Governor Humphreys and several other gentlemen of distinction were present. The only feeling which seemed at all to mar the general hilarity of the feast was the recollection of the race of noble men and women who once dwelt amongst us, but who are now either absent in distant cities or “pale sleepers in the silent city of the dead.”
We regret not being able, in this issue, to give as full an account of the interesting ceremonies of the occasion as we would desire. Happy toasts and fine sentiments were the order of the evening. Brief, but eloquent addresses were made by the Honorable William Yerger, David Shelton, Esquire, Honorable Amos R. Johnston, Thomas Palmer, Dr. Farrar, Mayor D. N. Barrows and others.
Mr. Manship spoke, in substances as follows, relative to his first visit to Jackson:
Gentlemen: Thirty years ago this day, (February 9, 1836), and about this hour, I entered the city of Jackson after a walk of two days from Vicksburg, with blistered feet, weary limbs and great anxiety as to whether I would be able to secure shelter for that night–the Legislature being in session and every place of entertainment filled to its utmost capacity, but after several efforts I at length met with Mr. S. Judd, who many of you recollect,–he took me in and treated me kindly. Next day I took a walk around town, and to my great astonishment met an old friend, who many of you still remember. I refer to the presiding genius of the First National Bank, J. Green, Jr. I was pleased to meet in a strange land one whom I had known well in my boyhood days, and one, too, whom I knew to be, in the full sense of the term, a man. Thirty additional years’ acquaintance has confirmed my previous judgement of the man, whom we all recognize as one of our best citizens.
The same day I made the acquaintance of the model man, James Smith, T. S. with whom I formed a friendship and intimacy I have not realized with other men. I was attached to him with more than a brother’s love; he, it was, at the sound of trouble between the South and North, sent a stand of arms, a cannon and ammunition for the defense of Jackson and made your humble servant the medium of presenting the same to the city.
True, the object so near his noble heart was lost, but it showed the love he bore for the home city of his early days and the self-sacrificial act.
Time sped on with me, and the remnant of others of that day, and brought us with varied fortunes up to 1861, when war with all its horrors visited the land; but nowhere in the South was it so keenly felt as at this our once beautiful little city.

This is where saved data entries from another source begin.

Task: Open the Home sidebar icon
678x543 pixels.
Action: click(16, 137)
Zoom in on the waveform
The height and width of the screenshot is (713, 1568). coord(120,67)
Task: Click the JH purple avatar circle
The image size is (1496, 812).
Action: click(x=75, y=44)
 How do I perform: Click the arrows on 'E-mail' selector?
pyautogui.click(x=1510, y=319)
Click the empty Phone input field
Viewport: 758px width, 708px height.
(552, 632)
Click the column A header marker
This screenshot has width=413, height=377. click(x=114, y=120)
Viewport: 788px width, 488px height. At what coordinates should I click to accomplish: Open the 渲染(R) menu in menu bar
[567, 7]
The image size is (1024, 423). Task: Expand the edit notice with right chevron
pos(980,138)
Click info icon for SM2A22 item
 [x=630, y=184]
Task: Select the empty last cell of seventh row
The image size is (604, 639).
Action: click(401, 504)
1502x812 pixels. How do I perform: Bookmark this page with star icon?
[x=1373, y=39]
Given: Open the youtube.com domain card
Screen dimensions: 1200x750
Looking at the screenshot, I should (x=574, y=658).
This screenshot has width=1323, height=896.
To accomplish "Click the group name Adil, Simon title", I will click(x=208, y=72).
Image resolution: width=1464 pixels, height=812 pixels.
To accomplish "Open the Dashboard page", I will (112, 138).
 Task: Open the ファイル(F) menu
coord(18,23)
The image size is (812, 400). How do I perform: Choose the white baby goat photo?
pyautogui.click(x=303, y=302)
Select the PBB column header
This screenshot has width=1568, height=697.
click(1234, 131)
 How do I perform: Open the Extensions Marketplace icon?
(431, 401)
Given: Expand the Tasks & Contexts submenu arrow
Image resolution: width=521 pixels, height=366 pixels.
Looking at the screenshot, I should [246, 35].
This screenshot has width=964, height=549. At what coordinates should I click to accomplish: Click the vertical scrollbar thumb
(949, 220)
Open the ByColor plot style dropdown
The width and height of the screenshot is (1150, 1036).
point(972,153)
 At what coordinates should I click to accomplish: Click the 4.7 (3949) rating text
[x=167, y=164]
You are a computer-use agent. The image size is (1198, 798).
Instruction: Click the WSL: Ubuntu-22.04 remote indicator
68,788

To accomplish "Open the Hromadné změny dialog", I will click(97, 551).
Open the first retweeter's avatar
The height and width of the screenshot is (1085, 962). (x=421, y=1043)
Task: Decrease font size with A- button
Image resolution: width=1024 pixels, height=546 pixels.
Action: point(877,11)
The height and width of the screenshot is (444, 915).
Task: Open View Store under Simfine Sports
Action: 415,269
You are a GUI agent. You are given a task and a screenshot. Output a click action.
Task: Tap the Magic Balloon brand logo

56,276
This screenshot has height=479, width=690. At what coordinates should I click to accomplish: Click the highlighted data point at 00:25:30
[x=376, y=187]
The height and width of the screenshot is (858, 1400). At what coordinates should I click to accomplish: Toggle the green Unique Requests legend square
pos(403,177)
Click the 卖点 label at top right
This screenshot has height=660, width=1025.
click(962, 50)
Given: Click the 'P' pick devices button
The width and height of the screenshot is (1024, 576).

We were all made to feel it as no people ever felt that terrible scourge. Our city, of which we were all so justly proud, was reduced to ashes by a merciless and unfeeling for our home desolated and desecrated, with unsparing and wicked hands.
In view of these facts, and as we, of the old stock, are rapidly passing away and as our frosty locks and aching limbs admonish us that we are hurrying to that bourne whence no traveler returns, I thought it appropriate that we should assemble and pass an hour of social reunion and brotherly love, that we may forget each other’s foibles, late troubles, should learn to rely on each other and live to better purposes than we have hitherto done.
And why not? With our noble old Roman, Gov. B. G. Humphreys as executive of the state, and our excellent and most efficient mayor, Hon. D. N. Barrows, we hope to see from their ashes, and tower far above those who have suffered less during the recent war.
I cannot close these remarks without returning you, my friends, my most hearty thanks for your various words of confidence, however unmerited they may have been, which you have been pleased to confer upon me; and in the evening of my days, the fervent hope I indulge is that the retrospect of my public and private life will reflect no dishonor or reproach upon the other.
In conclusion I propose the memory of the departed and absent men of 1836, 1837, and 1838, of the city of Jackson.